Przeczytaj również: Pokolenie Z wybiera rozmowę ze sztuczną inteligencją zamiast gabinetu lekarskiego

Dlaczego obecne systemy zawodzą?

Chociaż skale punktacji, takie jak SAPS 3 czy APACHE IV, są szeroko wykorzystywane w krajach bogatych, ich zastosowanie w innych częściach świata prowadzi do poważnych błędów. Opracowano je na podstawie populacji charakterystycznych dla państw o wysokich i średnich dochodach, gdzie dostęp do diagnostyki laboratoryjnej jest powszechny, a profil chorób – przewidywalny. Tymczasem globalna rzeczywistość jest zupełnie inna.

To, co w jednym kraju jest rutynowym badaniem, w innym może okazać się luksusem. Różnice w dostępie do zasobów, odmienne realia epidemiologiczne, a nawet różna długość życia powodują, że stosowanie tych samych wskaźników może prowadzić do błędnych ocen i źle dobranych interwencji medycznych. W regionach o niskich dochodach braki danych są powszechne, a brak standaryzacji w ich raportowaniu tylko pogłębia chaos.

Przypomniała o tym pandemia COVID-19, która obnażyła nie tylko słabości systemów opieki zdrowotnej, lecz także niewystarczającą kompatybilność stosowanych narzędzi oceny. To doświadczenie stało się jednym z impulsów, aby ponownie przemyśleć globalne podejście do pacjentów w stanie krytycznym.

Rekomendujemy zabiegi medycyny estetycznej w poznańskiej klinice Biogenica. Sprawdź: stymulatory tkankowe, botoks poznań, zabiegi laserowe poznań

Minimalny zestaw danych – fundament wspólnego systemu

Zdaniem naukowców z IDOR rozwiązaniem nie jest zastąpienie lokalnych systemów punktacji – te nadal mają sens i pozostaną ważne w krajowych politykach zdrowotnych. Celem jest stworzenie uniwersalnej bazy, wspólnego minimum, które każdy oddział intensywnej terapii na świecie może zebrać bez względu na poziom zasobów czy zaplecze technologiczne.

Taki minimalny zestaw danych powinien spełniać dwa kryteria:

  • być dostępny w standardowej praktyce klinicznej niezależnie od kraju,
  • nie może wymagać specjalistycznych badań ani zaawansowanych technologii, które nie wszędzie są dostępne.

System oparty na tych fundamentalnych danych stałby się narzędziem, które umożliwia porównywanie pacjentów z różnych regionów świata w sposób rzetelny, obiektywny i powtarzalny.

Potrzebujesz pomocy stomatologicznej?

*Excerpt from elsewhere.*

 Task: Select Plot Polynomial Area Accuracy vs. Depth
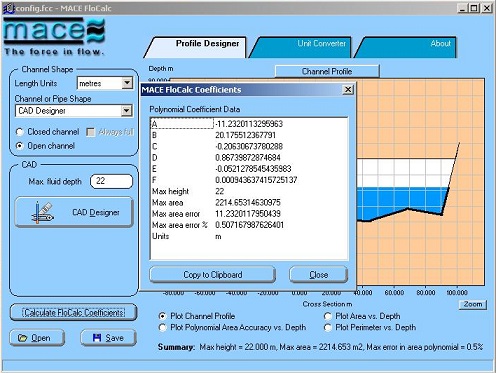(x=163, y=327)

Zobacz: Dentysta Poznań. Wśród szeregu dostępnych usług: poznań ekstrakcja zęba, leczenie kanałowe poznań

Korzyści dla nauki i zdrowia publicznego

Wprowadzenie globalnego systemu oceniania pacjentów nie byłoby jedynie technicznym usprawnieniem. Miałoby realne konsekwencje dla zdrowia publicznego. Dzięki standaryzacji łatwiej byłoby przewidywać zapotrzebowanie na miejsca na OIOM-ach. Ponadto, monitorować nasilenie chorób zakaźnych czy obserwować skuteczność terapii stosowanych w różnych częściach świata.

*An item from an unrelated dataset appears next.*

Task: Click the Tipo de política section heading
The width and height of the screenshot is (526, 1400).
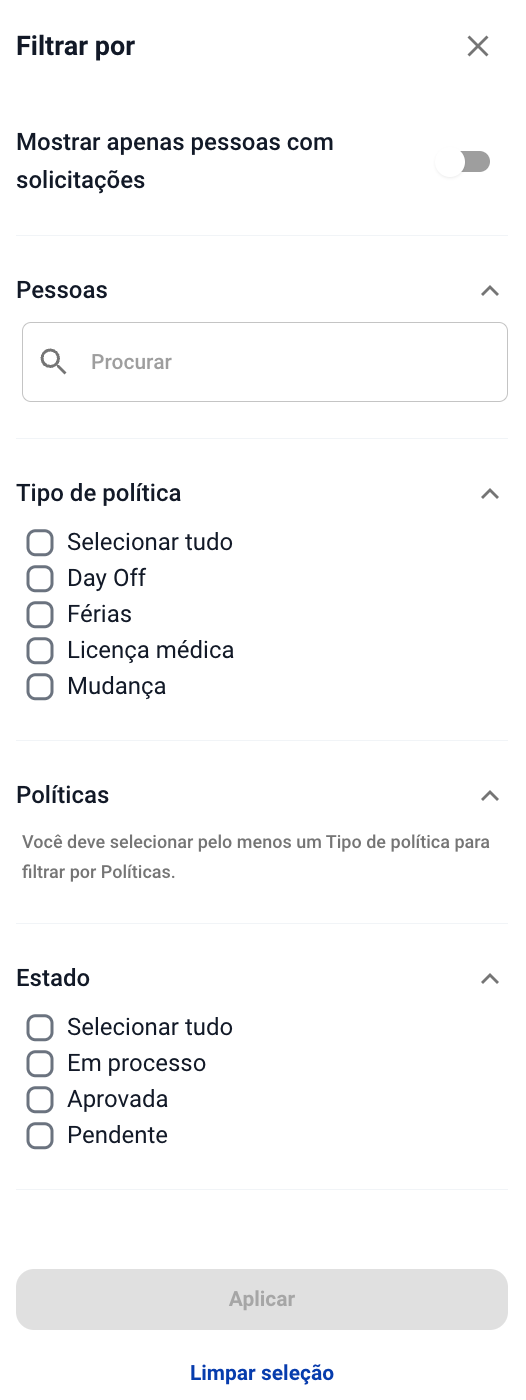Action: coord(99,493)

To także szansa na większą reprezentatywność badań klinicznych, które obecnie często opierają się na populacjach z krajów rozwiniętych. Nowy system pozwoliłby wreszcie uchwycić różnice między państwami, wskazać globalne nierówności i stworzyć polityki zdrowotne oparte na rzeczywistych danych.

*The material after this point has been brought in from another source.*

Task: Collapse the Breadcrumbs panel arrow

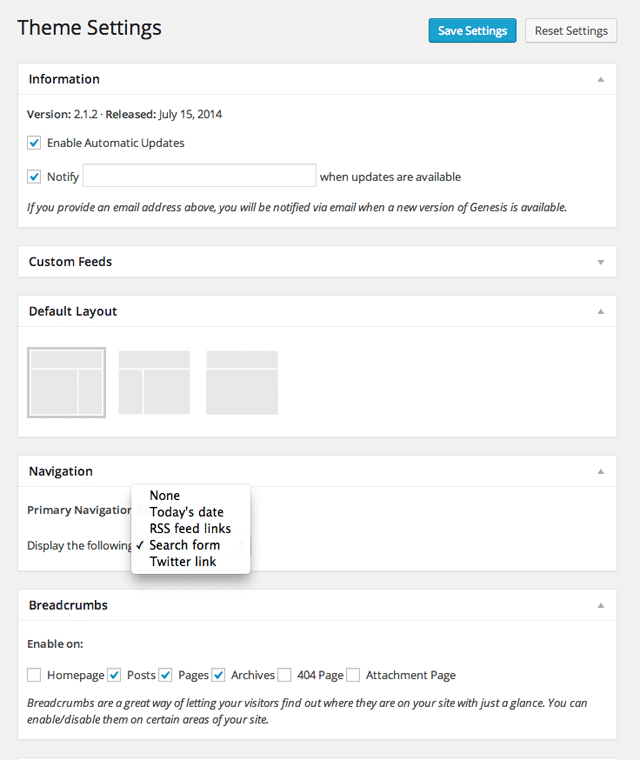Action: (601, 605)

W perspektywie kryzysów – pandemii, katastrof naturalnych czy kryzysów humanitarnych – zunifikowana skala ocen intensywnej terapii mogłaby stać się narzędziem ratującym życie. Umożliwiałaby szybkie porównania, trafniejsze przewidywania i skuteczniejsze działania w skali ponadnarodowej.

Jedna skala, wspólny cel dla OIOM

Propozycja naukowców z Brazylii to nie tylko projekt technologiczny. To wizja współpracy, w której każdy kraj, niezależnie od możliwości, wnosi równie ważny wkład w budowanie globalnego bezpieczeństwa zdrowotnego. Intensywna terapia potrzebuje wspólnego języka, a świat – narzędzia, które pozwoli lepiej zrozumieć, jak ratować tych najbardziej zagrożonych.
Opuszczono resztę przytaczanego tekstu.